I do this, because it was my experience in the church for the first 23 years of my conversion, that it is a topic that was never discussed and to my recollection, even mentioned. Admittedly, that covers a small sampling of churches, six or seven, but they were in different parts of the country. Admittedly too, is the fact that they were all non-denominational and Charismatic. However, today we have options at our finger tips to sample from the websites of most churches, the sermons they preach. It is not only the non-denominational and Charismatic that are guilty of this neglect, but many mainline denominational churches as well.

"Justification may be defined as the act by which unjust sinners are made right in the sight of a just and holy God. The supreme need of unjust persons is righteousness. It is the lack of righteousness that is supplied by Christ on behalf of the believing sinner. Justification by faith alone means justification by the righteousness or merit of Christ alone, not by our goodness or good deeds." (From Reformation Study Bible text note Justification by Faith)

This, most of Orthodox Protestants adhere to. It is a forensic righteousness, a legal position before God by the imputation of Christ's righteousness through faith in him.

All well and good, but how did Christ's death on the cross make the unjust, just? What did that death do in relation to the justice of God? Here we must look at his own justice as always and everywhere a just God, who would be a liar if sin did not meet its just punishment. "The soul of one who sins shall die." We cannot have a Savior whose death only appeases an angry God and satisfies his anger against sinners by killing his Son instead. Jesus is not simply saving sinners, he is undoing what was done in Adam. And he is not simply pardoning the sinner, he is redeeming them. Taking them from one condition (a sinner) to another condition (made righteous in Christ). He is not simply removing the penalty for sin, he is conquering sin and its result, death. (Hosea 13:14; Rev 20:14; 2 Tim 1:10; 1 Cor 15:26; 1 Peter 3:18; Col 2:15; Is 25:8; 1 Cor 15:24; Rev 21:1-6) Justice against sin must be met before mercy is given. It is in the cross that mercy and justice kiss. (Psalm 85:8-10.)

In case the argument is given that in the OT sacrificial system God did grant forgiveness without the Son paying the price; it was temporary, also required a blood substitute (a death for death), did not give eternal life, did not provide justification except to a few and that through faith, not the sacrifice, and its temporariness made space and time for the appointed time of Chris's incarnation.

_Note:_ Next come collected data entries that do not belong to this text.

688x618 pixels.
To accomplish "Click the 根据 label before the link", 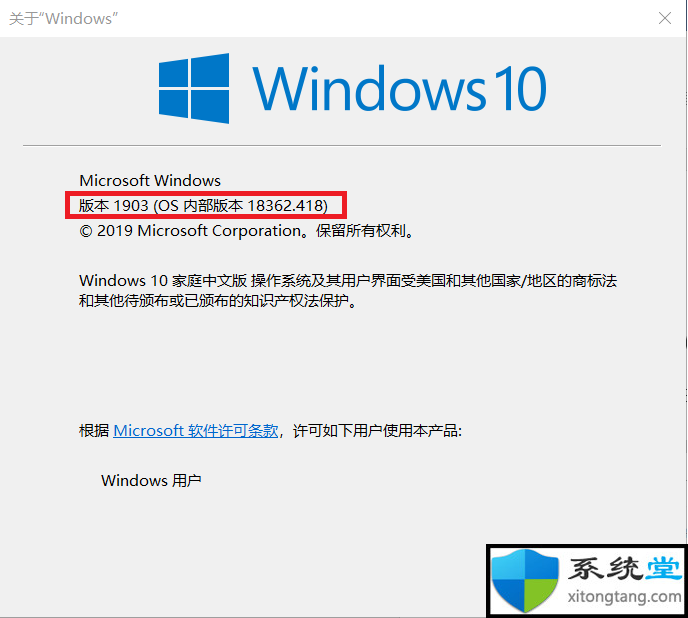I will coord(94,431).
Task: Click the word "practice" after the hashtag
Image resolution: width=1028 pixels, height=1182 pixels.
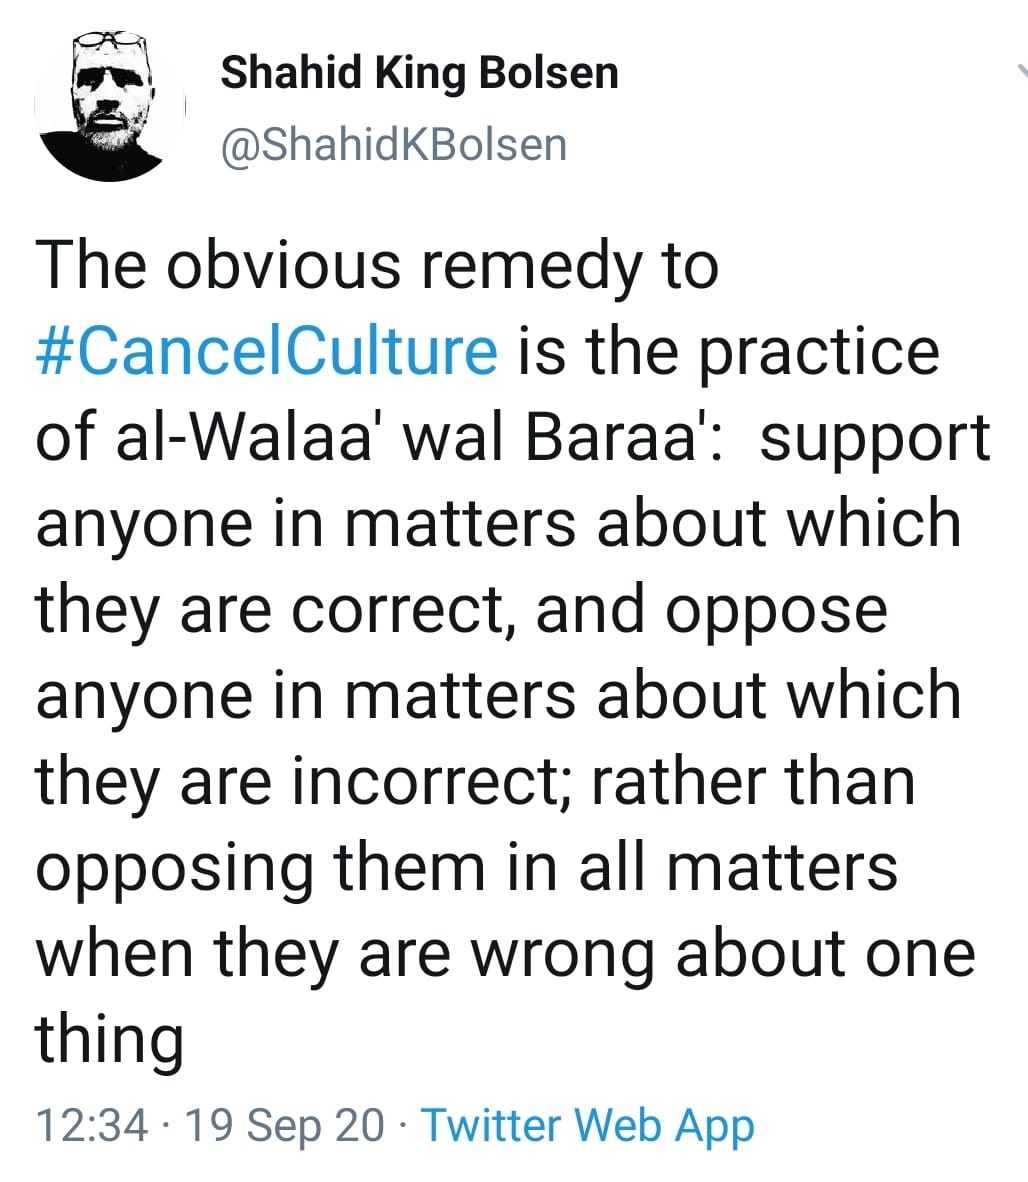Action: tap(818, 351)
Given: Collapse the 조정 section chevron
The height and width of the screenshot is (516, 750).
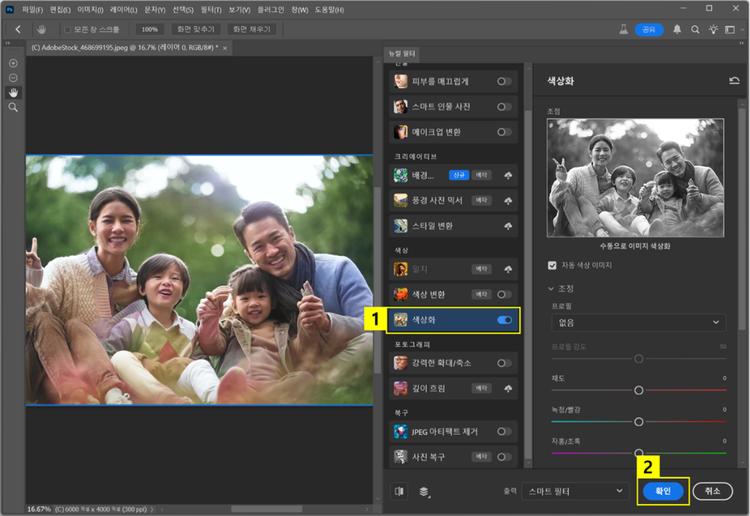Looking at the screenshot, I should point(552,288).

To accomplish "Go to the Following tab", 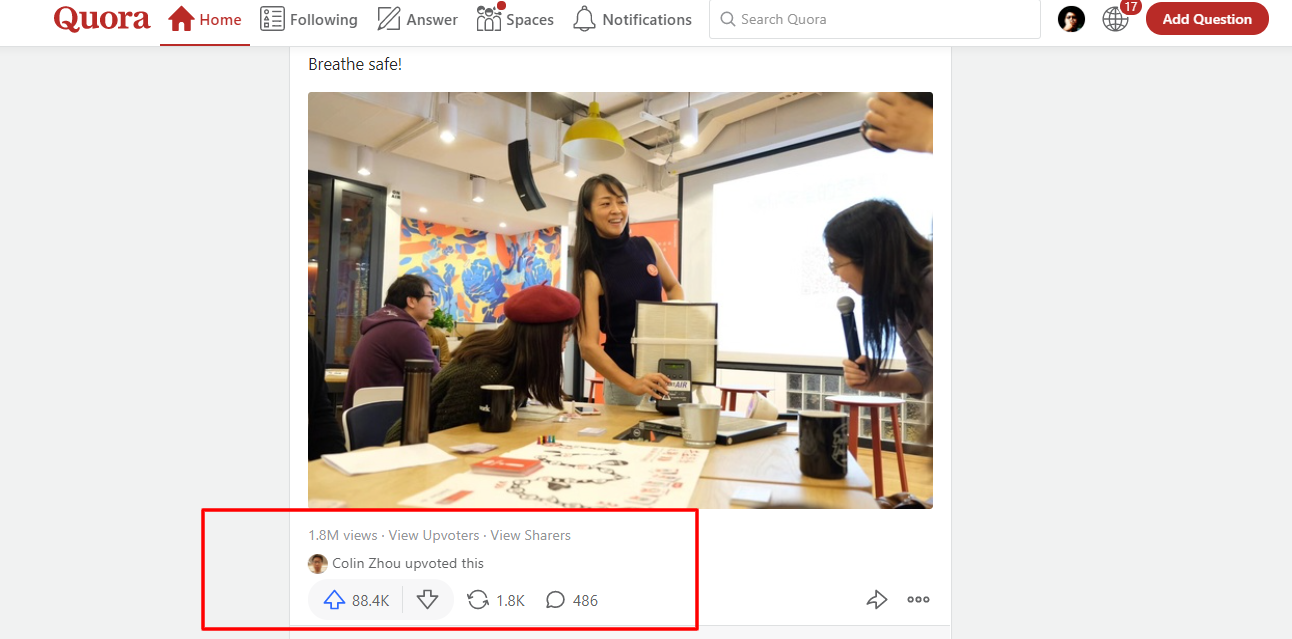I will point(308,18).
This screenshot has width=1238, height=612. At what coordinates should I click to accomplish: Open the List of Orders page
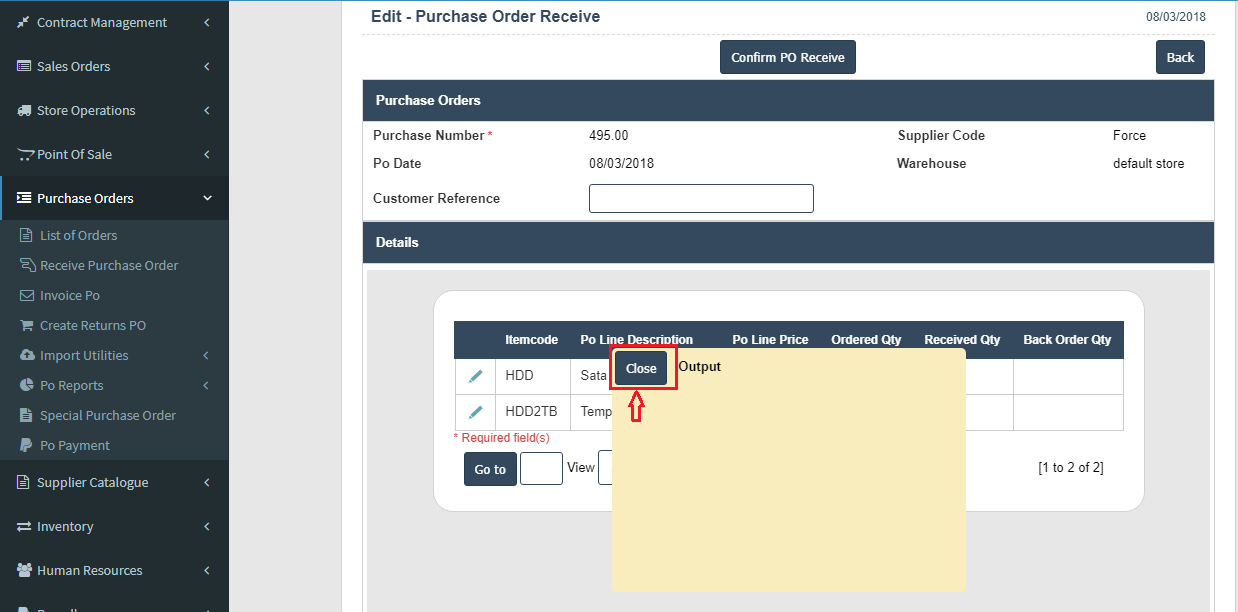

On the cross, Jesus gave himself as a ransom. That is, he took the penalty upon his own flesh and blood body, that the sinner deserved. He made the payment in their stead. The penalty they deserved, death, he himself bore, satisfying God's justice against sin. He died, that he might rise again from the dead, the first fruits of all those he died for. In this, he conquered the power of sin to condemn those he died for, by giving to them his imputed righteousness, undoing also the imputed to them, the sinfulness of Adam. ( Romans 8:1-4; Romans 5:6-11, 19) Therefore, the believer, through faith in the person and work of Jesus, is fully reconciled to God. His sins are not just forgiven, they are paid for, actually. Jesus did not just take a beating and die in our place. He was accomplishing something.

If Christ's death on the cross paid for the sins of everyone actually, then everyone would be justified before God, reconciled to him. There wouldn't even be any need for faith. If it was not an actual payment that was made, but rather just a body given, it did not satisfy God's justice against sin, and in fact could be considered an injustice in that the perfectly righteous simply agreed to suffer and die as God willed it. The innocent instead of the guilty but the problem of sin and the fall, not really dealt with. It would have no power to conquer and eventually destroy sin from humanity and from the world. Sin and death are real. So something real must be done to defeat them. It is said in the scriptures that Jesus game himself as a ransom. A ransom is a real payment that removes the penalty attached to it from the one who committed the act that required the penalty.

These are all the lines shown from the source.